O's drop another: Wren gets severance

Selig rules for ex-GM

team owes $400,000

May 11, 2000|By Joe Strauss | Joe Strauss,SUN STAFF

TORONTO - Commissioner Bud Selig has ordered through binding arbitration that the Orioles pay former general manager Frank Wren more than $400,000 severance.

Selig's decision, considered an "internal matter" by Major League Baseball, was confirmed yesterday by industry sources.

"I never comment on internal rulings," said Selig, reached by phone at his Milwaukee home last night. "There's really nothing to say."

Wren, now the Atlanta Braves' assistant general manager, also refused to discuss specifics of the ruling but expressed relief over the end to a protracted, often personal, battle.

"I am glad that we prevailed," said Wren. "At this point, we can go forward and it closes the last chapter of the year we spent in Baltimore."

The ruling, handed down Monday but not announced by the commissioner's office, represents a bitter loss to a club and its majority owner, Peter Angelos, who argued that Wren was dismissed "with cause" and not entitled to any compensation beyond time served.

"He was only asking for what he was entitled to. He would have liked to have avoided using the arbitration route, but that was the only remedy he had under the employment contract," said Wren's attorney, Herb Belgrad.
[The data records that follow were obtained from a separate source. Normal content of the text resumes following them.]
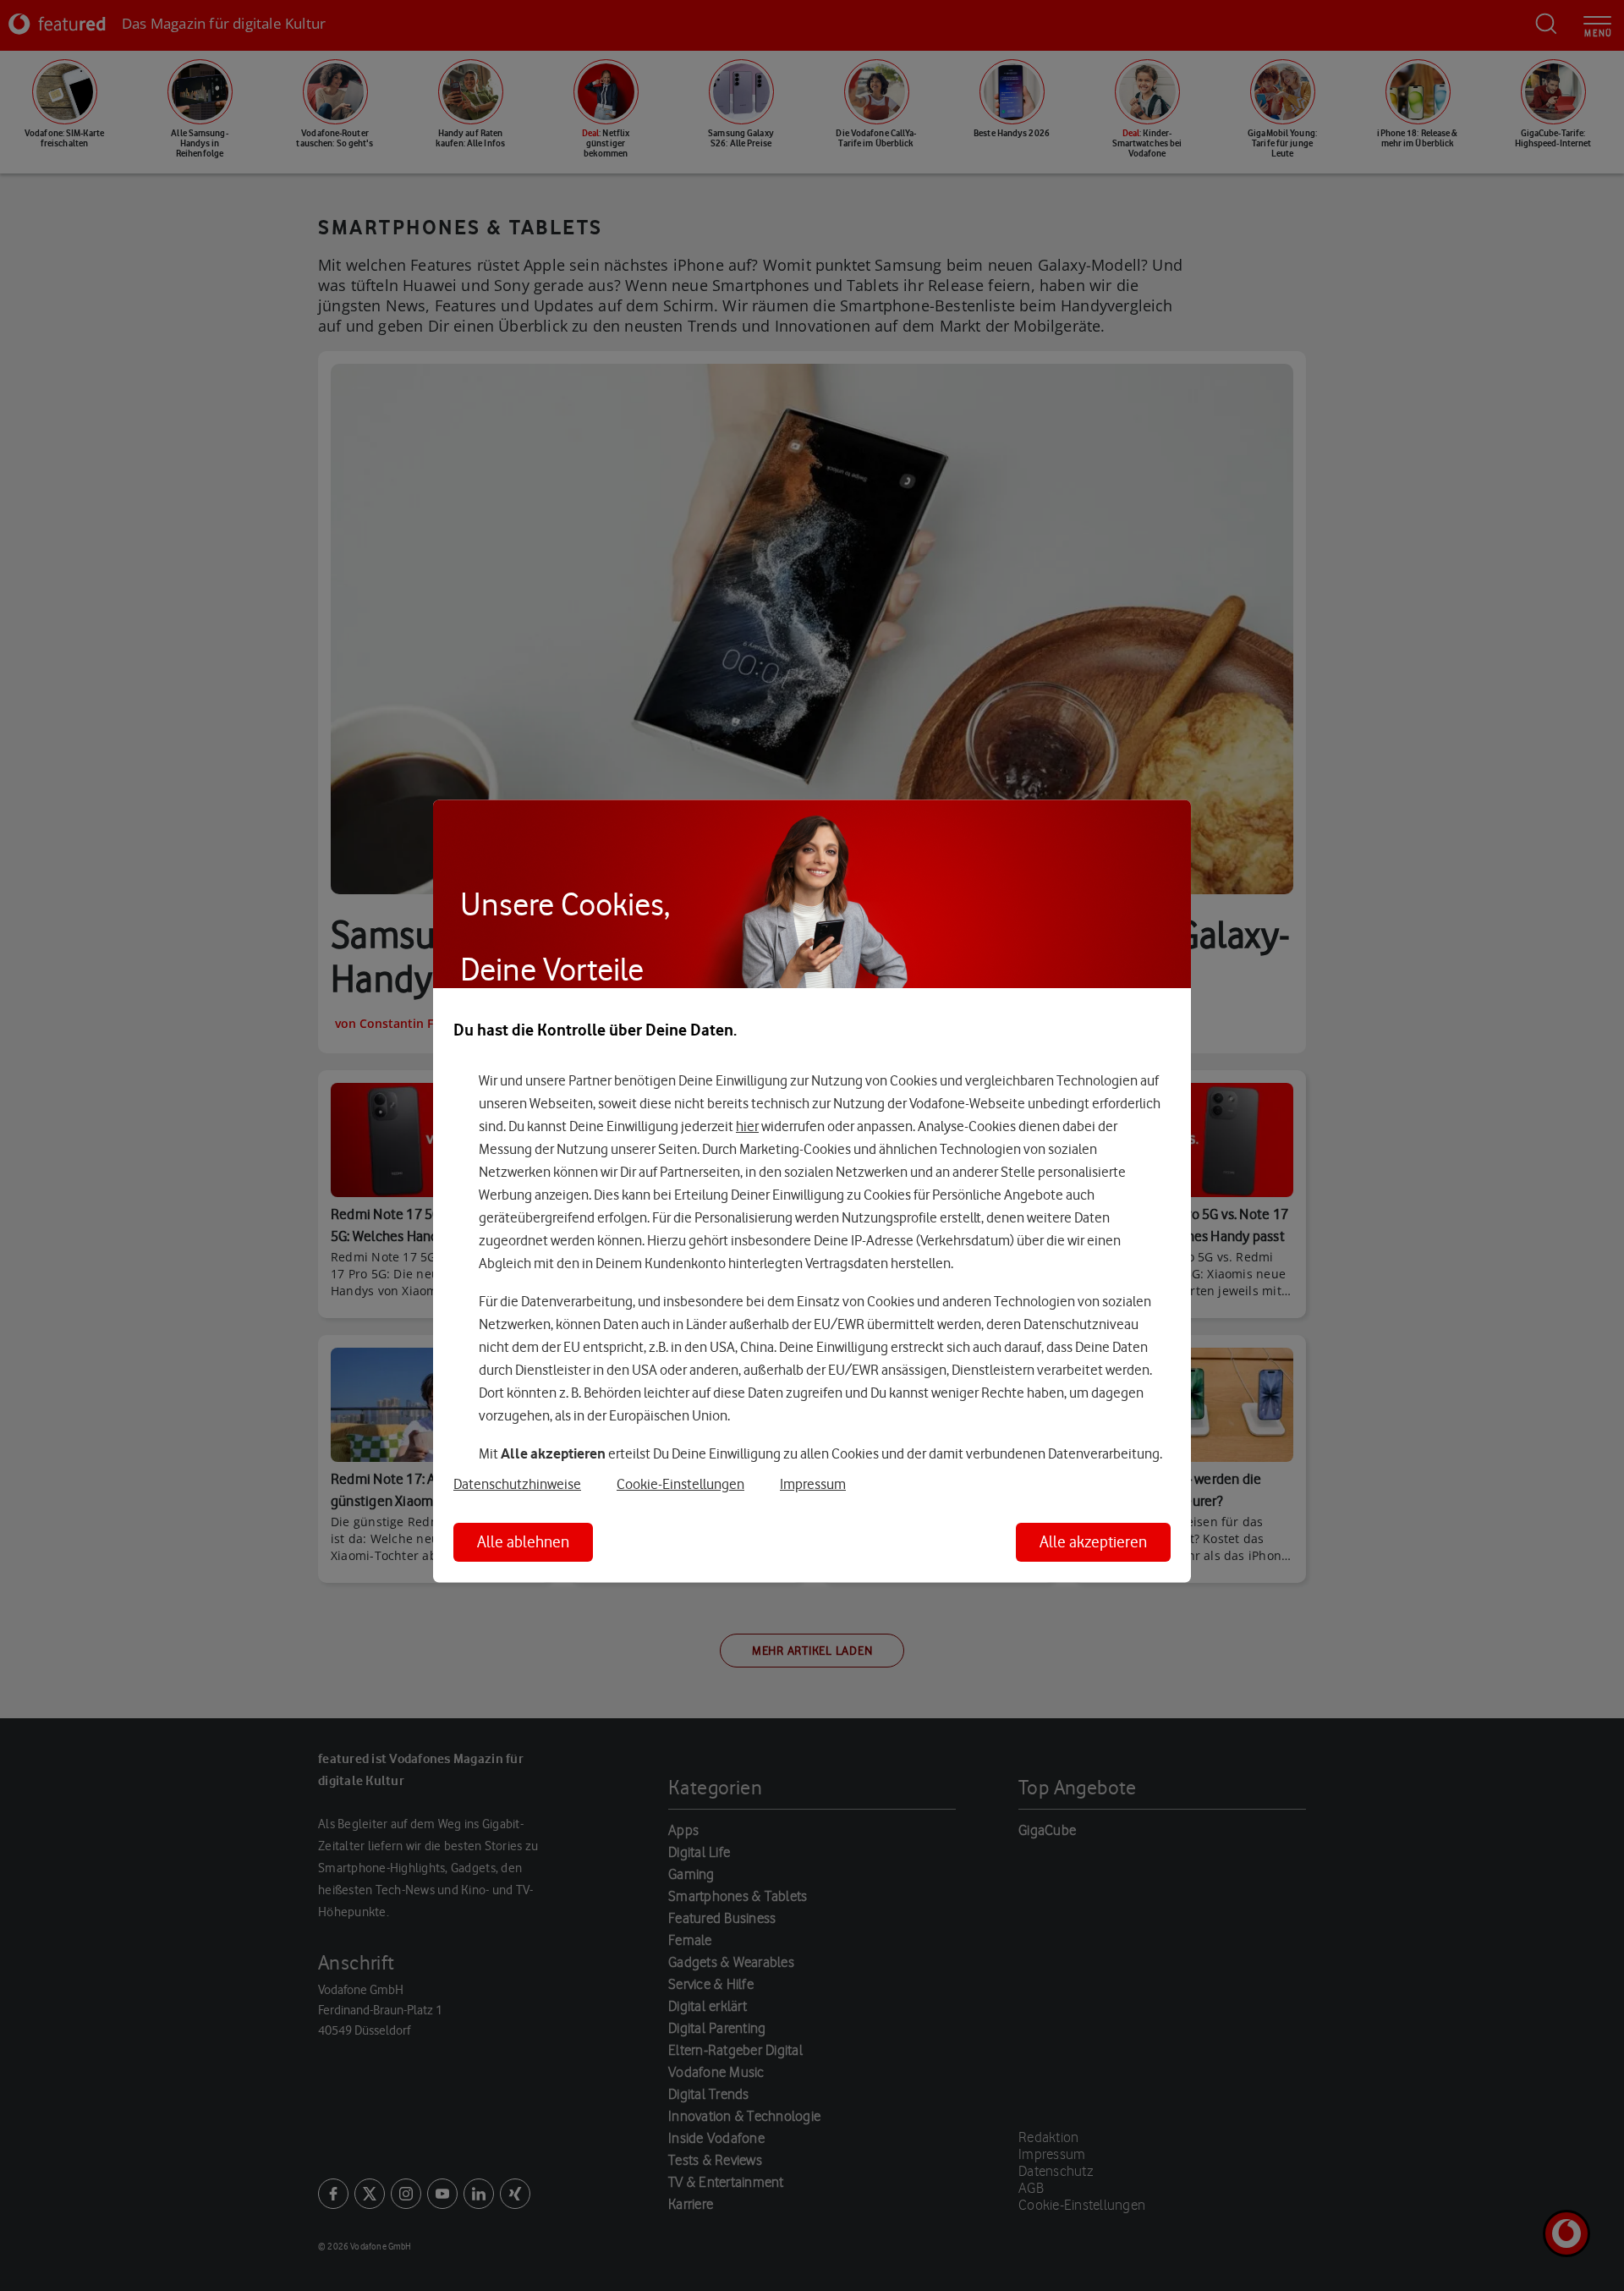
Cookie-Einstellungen (680, 1484)
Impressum (813, 1484)
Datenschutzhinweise (517, 1484)
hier (747, 1126)
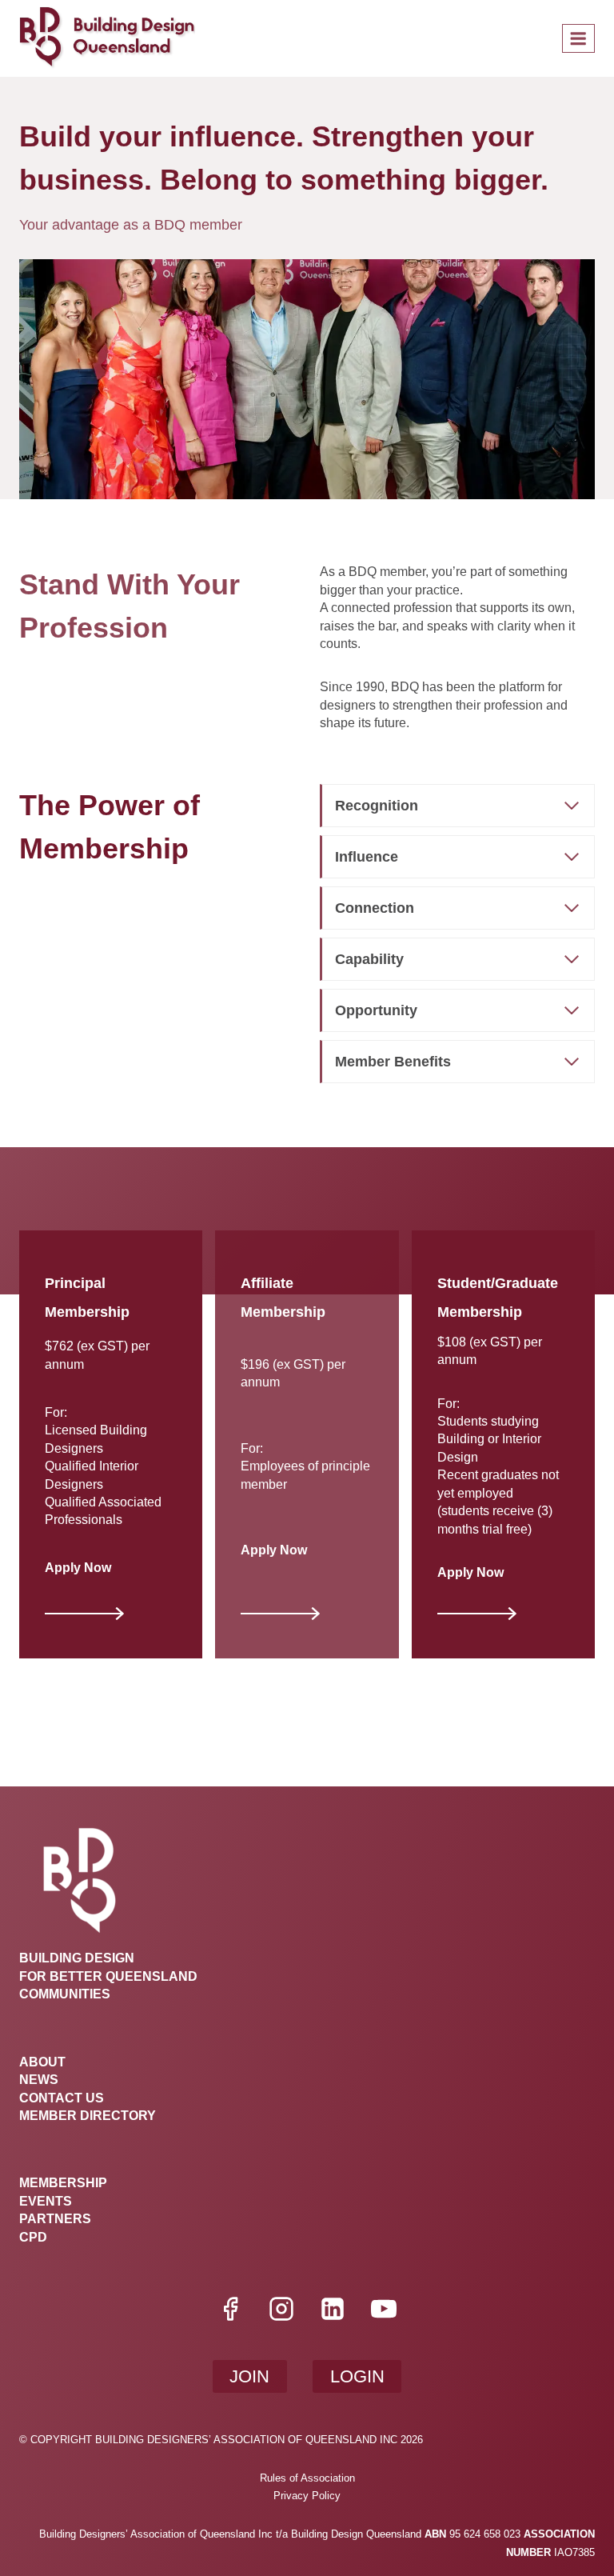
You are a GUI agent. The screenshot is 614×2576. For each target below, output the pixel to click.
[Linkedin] (332, 2308)
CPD (33, 2237)
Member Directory (87, 2115)
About (42, 2062)
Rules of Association (307, 2478)
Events (45, 2201)
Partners (55, 2219)
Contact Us (61, 2098)
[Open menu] (578, 38)
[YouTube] (383, 2308)
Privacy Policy (307, 2496)
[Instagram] (281, 2308)
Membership (63, 2183)
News (38, 2079)
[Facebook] (230, 2308)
Monday's ruling ends a nasty chapter that pitted Angelos and Wren against each other almost from the beginning of his 11 1/2 -month term with the club. Their differences culminated when chief operating officer Joe Foss and club counsel approached Wren about a settlement shortly after last season's fourth-place finish, which also brought about the ouster of manager Ray Miller.

When a preliminary agreement disintegrated, Wren submitted a formal request to the commissioner's office for binding arbitration last Nov. 29.

As part of negotiations that preceded Wren's Oct. 6 firing, a settlement had been drafted stipulating Wren would be paid the difference between his general manager's salary, $450,000, and what he would earn from his next employer. The Braves hired Wren as assistant GM one week after his dismissal for an annual salary of about $250,000, leaving the Orioles liable for slightly more than $400,000.

Counsel for the Orioles argued that Wren had been fired "for cause" and was not due any portion of his remaining salary. The club based another facet of its argument, according to industry sources familiar with the case, on Wren's conduct and decisions. Wren's refusal to order the team charter to wait for third baseman Cal Ripken on a cross-country flight was prominently cited.

An aborted signing of reliever Xavier Hernandez also was cited by the club. Wren was blamed for prematurely announcing the signing of a pitcher found to have rotator cuff damage and who was subseqently released by the club after he was placed on the 40-man roster. The Orioles settled with Hernandez for $1.75 million.

"I would say the Orioles would respectfully disagree with the commissioner," said Orioles general counsel Russell Smouse. "We recognize that the general inclination in league matters is to favor the employee. I also would say that there were a wide range of issues and complaints about Frank that came from throughout the organization. There were a host of reasons for the Orioles to take the action that was taken."

There is no appeal of the decision and a date has been prescribed for the club to make payment to Wren.

Wren successfully argued that the above-mentioned decisions did not constitute cause, and he was tacitly supported by other executives fearful of the precedent set had he not won.

"I think that other general managers following the case were interested in the decision and would cleary be affected," said Belgrad. "The challenge was to the scope of a general manager's authority."

A ruling had been expected during spring training; however, the commissioner's office had granted the club two additional rounds of arguments that made for a nearly six-month process.

"I think the biggest aspect of this finally being settled is that we can finally move forward," Wren said last night from Myrtle Beach, S.C. "We're settled in Atlanta. We're happy. We're finally able to look forward and not back."

The Braves are scheduled to play the Orioles at Camden Yards on June 13-15. Braves GM John Schuerholz is expected to attend without Wren.

Sun staff writer Peter Schmuck contributed to this article.